Mr. Tidwell’s doubt was soon solved,--the coach-door opened and Mat somewhat ostentatiously enquired, what indeed he very well knew--“I believe every place is took up inside?”
“We’re all here,” answered Mr. Jones, on behalf of the usual complement of old stagers.
“I told you so, Ma’am,” said Mat, to a female who stood beside him, but still leaving the door open to an invitation from within. However, nobody spoke--on the contrary, I felt Mr. Hindmarsh, my next neighbour, dilating himself like the frog in the fable.
“I don’t know what I shall do,” exclaimed the woman; “I’ve nowhere to go to, and it’s raining cats and dogs!”
“You’d better not hang about, anyhow,” said Mat, “for you may ketch your death,--and I’m the last coach,--aint I, Mr. Jones?”
“To be sure you are,” said Mr. Jones, rather impatiently; “shut the door.”
“I told the lady the gentlemen couldn’t make room for her,” answered Mat, in a tone of apology,--“I’m very sorry, my dear” (turning towards the female), “you should have _my_ seat, if you could hold the ribbons--but such a pretty one as you ought to have a coach of her own.”
He began slowly closing the door.
“Stop, Mat, stop!” cried Mr. Dornton, and the door quickly unclosed again; “I can’t give up my place for I’m expected home to dinner; but if the lady wouldn’t object to sit on my knees----”
“Not the least in the world,” answered Mat, eagerly; “you won’t object, will you, Ma’am, for once in a way, with a married gentleman, and a wet night, and the last coach on the road?”
“If I thought I shouldn’t uncommode,” said the lady, precipitately furling her wet umbrella, which she handed in to one gentleman, whilst she favoured another with her muddy pattens. She then followed herself, Mat shutting the door behind her, in such a manner as to help her in. “I’m sure I’m obliged for the favour,” she said, looking round; “but which gentleman was so kind?”

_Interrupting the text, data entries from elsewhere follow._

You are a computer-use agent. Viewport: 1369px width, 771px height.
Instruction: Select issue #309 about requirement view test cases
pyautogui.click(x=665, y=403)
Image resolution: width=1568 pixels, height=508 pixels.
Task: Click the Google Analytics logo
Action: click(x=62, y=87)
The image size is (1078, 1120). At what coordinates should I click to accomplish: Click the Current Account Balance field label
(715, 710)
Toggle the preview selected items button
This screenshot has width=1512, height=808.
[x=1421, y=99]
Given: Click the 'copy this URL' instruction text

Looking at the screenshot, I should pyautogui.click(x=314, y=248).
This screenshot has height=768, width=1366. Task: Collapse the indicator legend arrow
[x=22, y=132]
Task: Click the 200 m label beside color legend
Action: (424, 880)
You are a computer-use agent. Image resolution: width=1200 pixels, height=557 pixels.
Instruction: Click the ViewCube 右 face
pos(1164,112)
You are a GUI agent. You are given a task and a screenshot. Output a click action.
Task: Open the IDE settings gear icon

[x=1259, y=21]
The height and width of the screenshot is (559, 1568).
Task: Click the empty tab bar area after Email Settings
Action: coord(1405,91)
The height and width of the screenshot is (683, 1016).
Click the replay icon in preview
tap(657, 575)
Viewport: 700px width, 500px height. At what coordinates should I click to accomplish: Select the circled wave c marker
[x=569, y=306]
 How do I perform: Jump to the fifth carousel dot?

“It was I who had the pleasure of proposing, Madam,” said Mr. Dornton; and before he pronounced the last word she was in his lap, with an assurance that she would sit as lightsome as she could. Both parties seemed very well pleased with the arrangement; but to judge according to the rules of Lavater, the rest of the company were but ill at ease. For my own part, I candidly confess I was equally out of humour with myself and the person who had set me such an example of gallantry. I, who had read the lays of the Troubadours--the awards of the old “Courts of Love,”--the lives of the “preux Chevaliers”--the history of Sir Charles Grandison--to be outdone in courtesy to the sex by a married stockbroker! How I grudged him the honour she conferred upon him--how I envied his feelings!